The discussion about transcoding rips into smaller files is long and full of nuance. MakeMKV is the first step in that chain, as it lets you take the bits on a DVD, Blu-ray, or UHD and put them, unchanged, into a MKV container. As a rough estimation, figure a DVD is 5GB, a Blu-ray is about 30GB, and a 4K UHD is about 60GB.
So, you need storage space, lots of it. And, if you're going to getting rid of your physical copies, you need a backup.
Also, you'll need an optical drive.
viewtopic.php?f=16&t=19634 is a good place to start. If you don't want to lose your mind worrying about firmware and flashing, find one of the sellers referenced there and buy a drive from them. If you want to rip faster, use two or three drives. MakeMKV will gladly rip multiple discs as once.
Once the bits leave the disc and end up on a hard drive, your playback setup needs to change. This is where people use something like Plex.

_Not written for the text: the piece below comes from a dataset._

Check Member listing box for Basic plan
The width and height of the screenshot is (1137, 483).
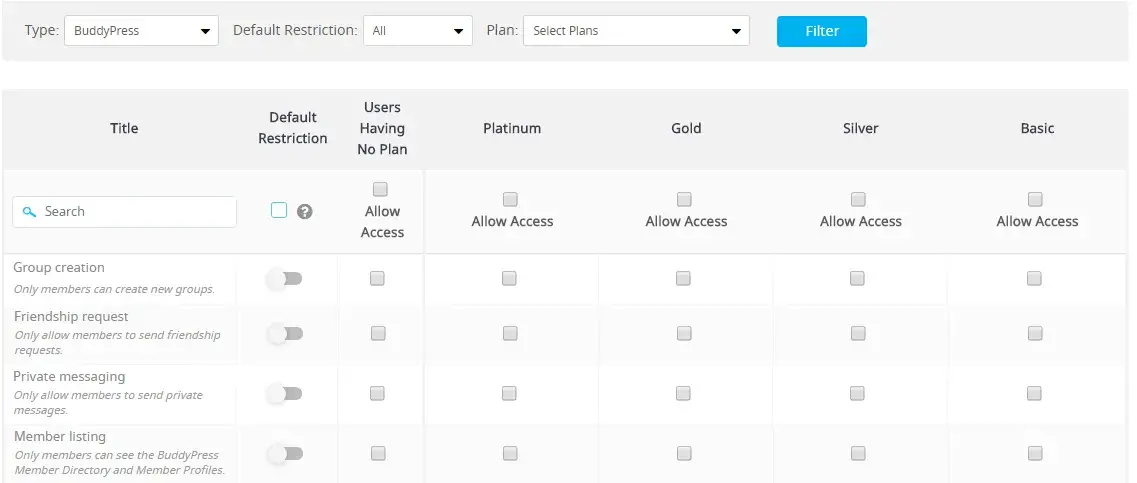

All these MKV files (transcoded or not) get loaded into a Plex server (or Kodi, or Infuse, or whatever), which then serves that out over your local network to a client, either built into a TV, or some dongle plugged into a HDMI port, or an iPad, or a laptop, etc.
If you go down this route, I recommend not worrying about transcoding now. Just get the bits off the discs and into MKV files. Storage is relatively cheap and you can always choose to transcode later.